By the way, I cooked up some Spring Creek new potatoes and leeks with some elk/cheese/jalapeno sausage for dinner tonight. Yum!
"Those who labor in the earth are the chosen people of God, if ever he had a chosen people…" Thomas Jefferson, Notes on the State of Virginia, 1781.
Sometimes in this busy life we take "mini vacations" on the weekends.
We pack up our little homemade camper, and head only 5 miles from our house to a consservation park where it is isolated and serene. For $5 a night, we camp, cook over the fire, take long walks down the banks of the creek,
lay down in the shallow rapids on the over 100 degree days, play card games by the fire, and enjoy. Life slows way down and then we head on home to face
everyday life once again!
Your pictures and story are fascinating, thanks so much for sharing with this farmgirl in the Ozarks of Missouri……..~hugs~
sounds heavenly, and I think i would have loved Fannie, reminds me of my aunt who is 90 this year and still works everyday in the yard and bldg things. she was a true pioneer woman as well, hunting and fishing and living in a tent by the river.
thanks for sharing and be Blessed. Neta
We went backpacking in end of August to the Olypmia National Forest. Beautiful! We take time every year to go camping and hiking. Some years it is only a weekend, but this year is was full week! It is a spiritual renewal for me. Like a sweat lodge, but sweat while hiking. It just puts everything in perspective when I return home. I realize I have much to be grateful and much I take for granted. The problems and issues don’t seem so large.
We have taken vacation in early September, but it seemed it was colder. This year it would have worked great!
I think we all need more down time. I take as vacation as I can get. Thanks for sharing.
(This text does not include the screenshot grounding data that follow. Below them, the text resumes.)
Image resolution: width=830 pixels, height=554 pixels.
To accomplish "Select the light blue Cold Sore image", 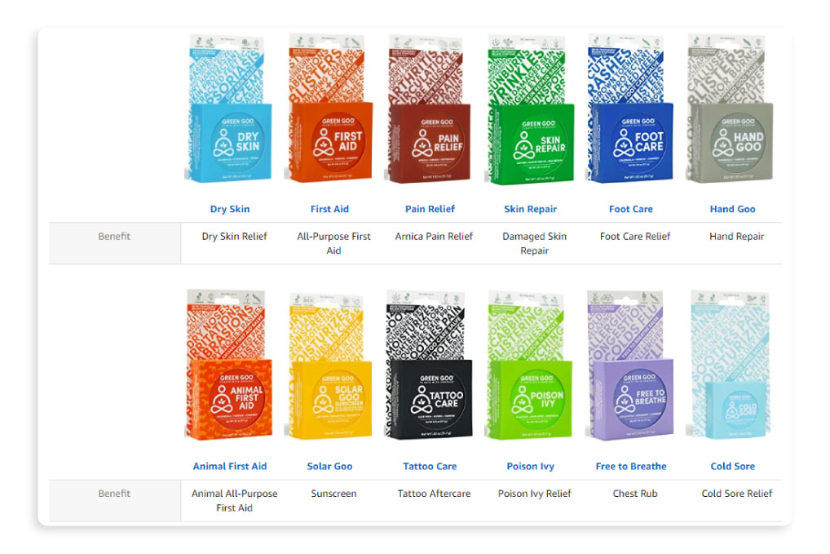I will tap(730, 365).
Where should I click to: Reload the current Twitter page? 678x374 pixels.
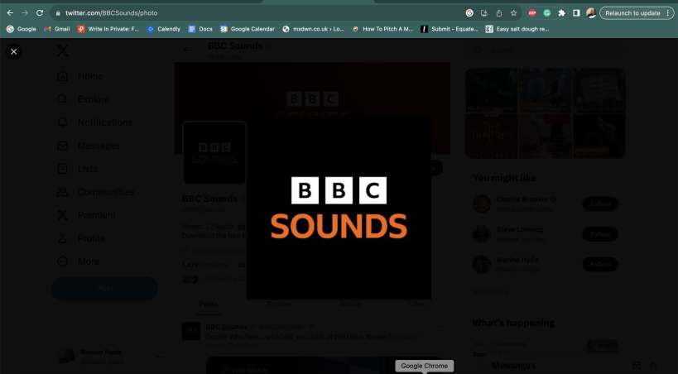pyautogui.click(x=39, y=13)
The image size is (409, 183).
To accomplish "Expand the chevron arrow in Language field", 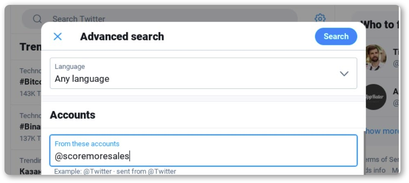I will [x=344, y=74].
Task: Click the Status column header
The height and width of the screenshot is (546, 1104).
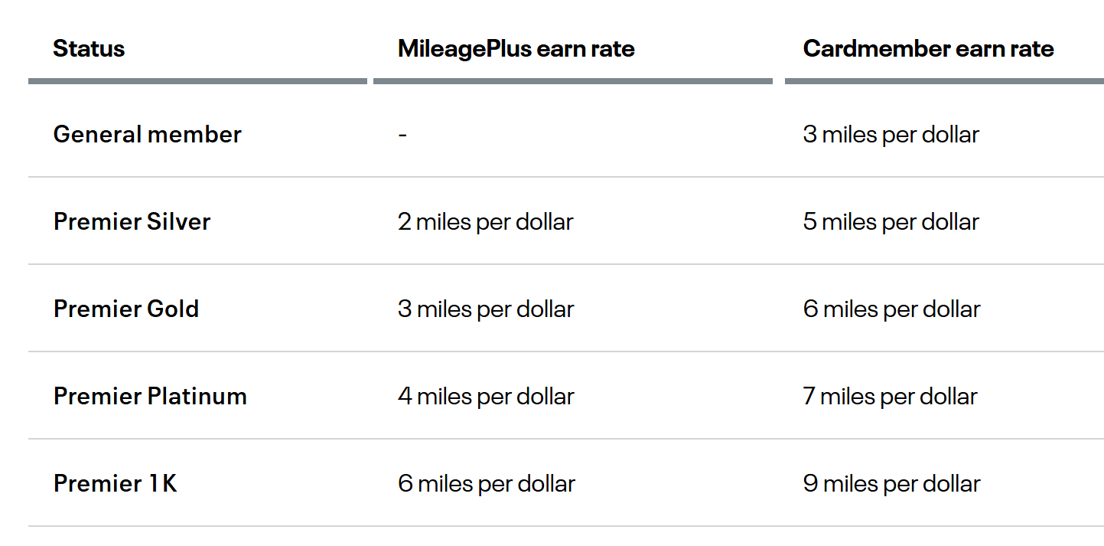Action: click(x=89, y=49)
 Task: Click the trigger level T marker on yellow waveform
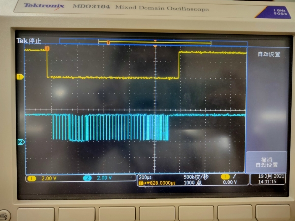pos(47,48)
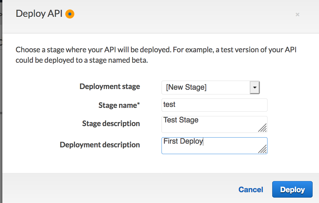319x203 pixels.
Task: Click the "First Deploy" text in deployment description
Action: [183, 141]
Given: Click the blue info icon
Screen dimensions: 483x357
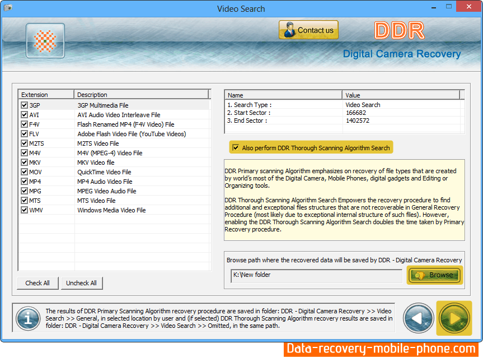Looking at the screenshot, I should (x=27, y=318).
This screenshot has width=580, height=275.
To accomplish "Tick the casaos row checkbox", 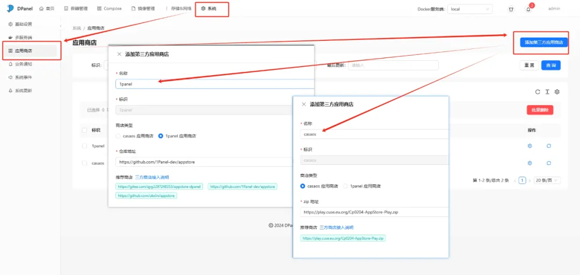I will [84, 163].
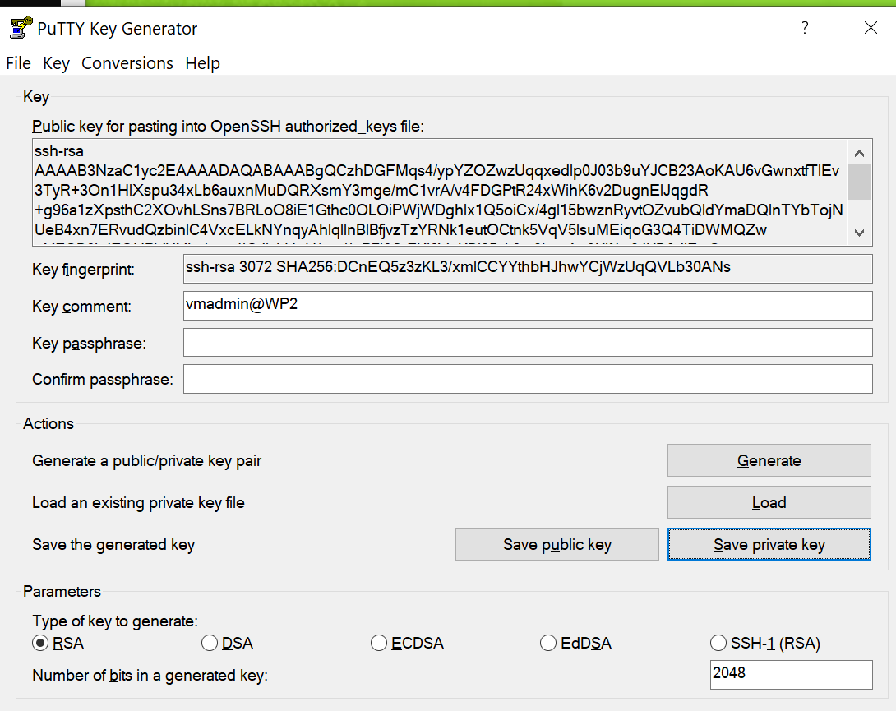896x711 pixels.
Task: Click Save public key button
Action: coord(557,544)
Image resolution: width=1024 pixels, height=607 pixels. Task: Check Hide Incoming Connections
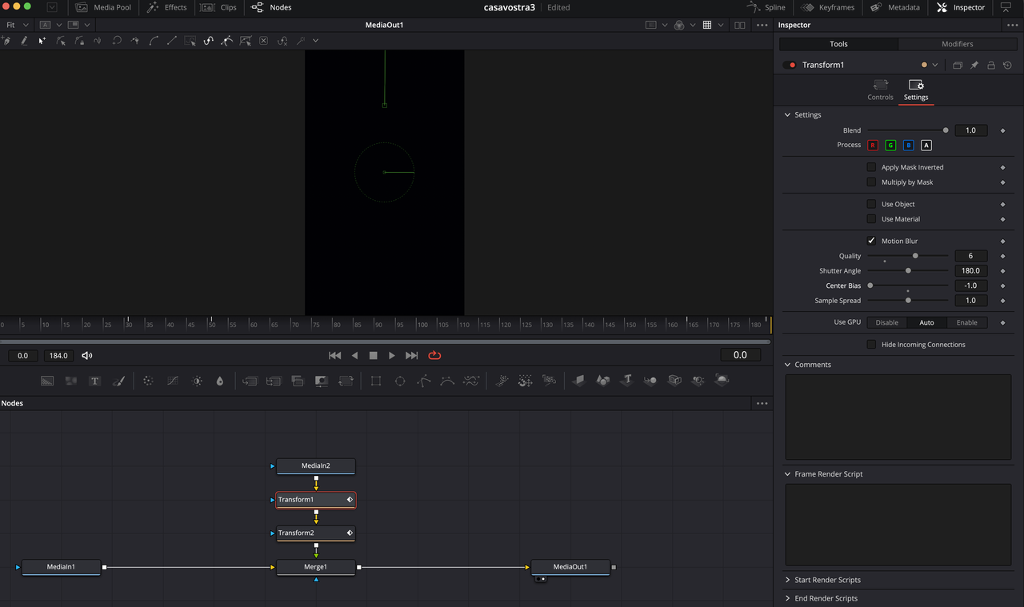pos(871,345)
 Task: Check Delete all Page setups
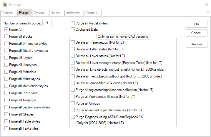tap(73, 42)
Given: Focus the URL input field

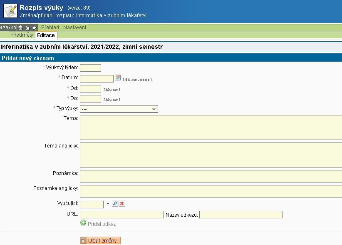Looking at the screenshot, I should click(x=121, y=215).
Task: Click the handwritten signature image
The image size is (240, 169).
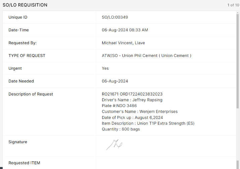Action: click(x=114, y=145)
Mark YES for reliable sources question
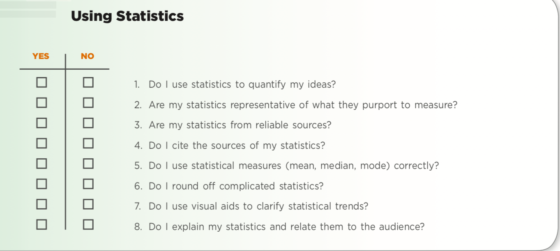 point(41,123)
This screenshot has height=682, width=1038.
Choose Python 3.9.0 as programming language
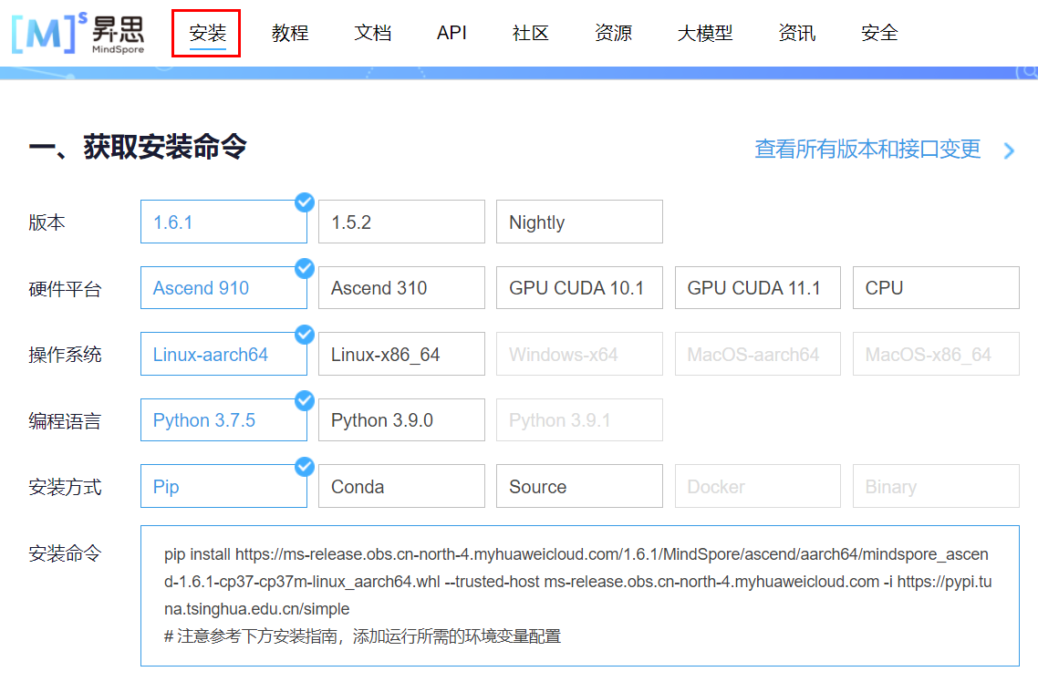pyautogui.click(x=401, y=419)
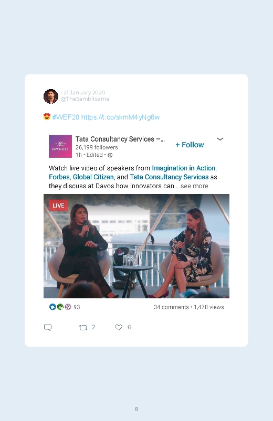Open the tweet author's profile picture
The width and height of the screenshot is (273, 421).
(x=51, y=96)
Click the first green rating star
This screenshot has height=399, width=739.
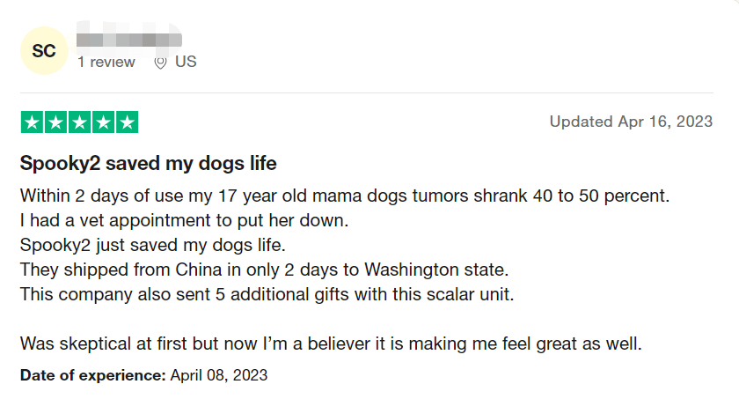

Great post as always Alex. I love to take vacation in the Spetember/October time frame. I was born and raised in Maine and I am a New England girl through and through! I love having time at the beach, on the trails and at historic sites to myself once all the families have packed up and gone home. While I have never been camping, it’s fun to have that down time to just walk and play outdoors in the sunshine, read a book and nap in the fresh air. It’s very restorative. In the years when I can’t take a whole week off at this time I always manage to give myself at least 1 day when I can go to my favorite haunts and walking paths along the coastline. I love to get a real lobster roll in a local dive to bring along for a picnic lunch and make a whole event out of it.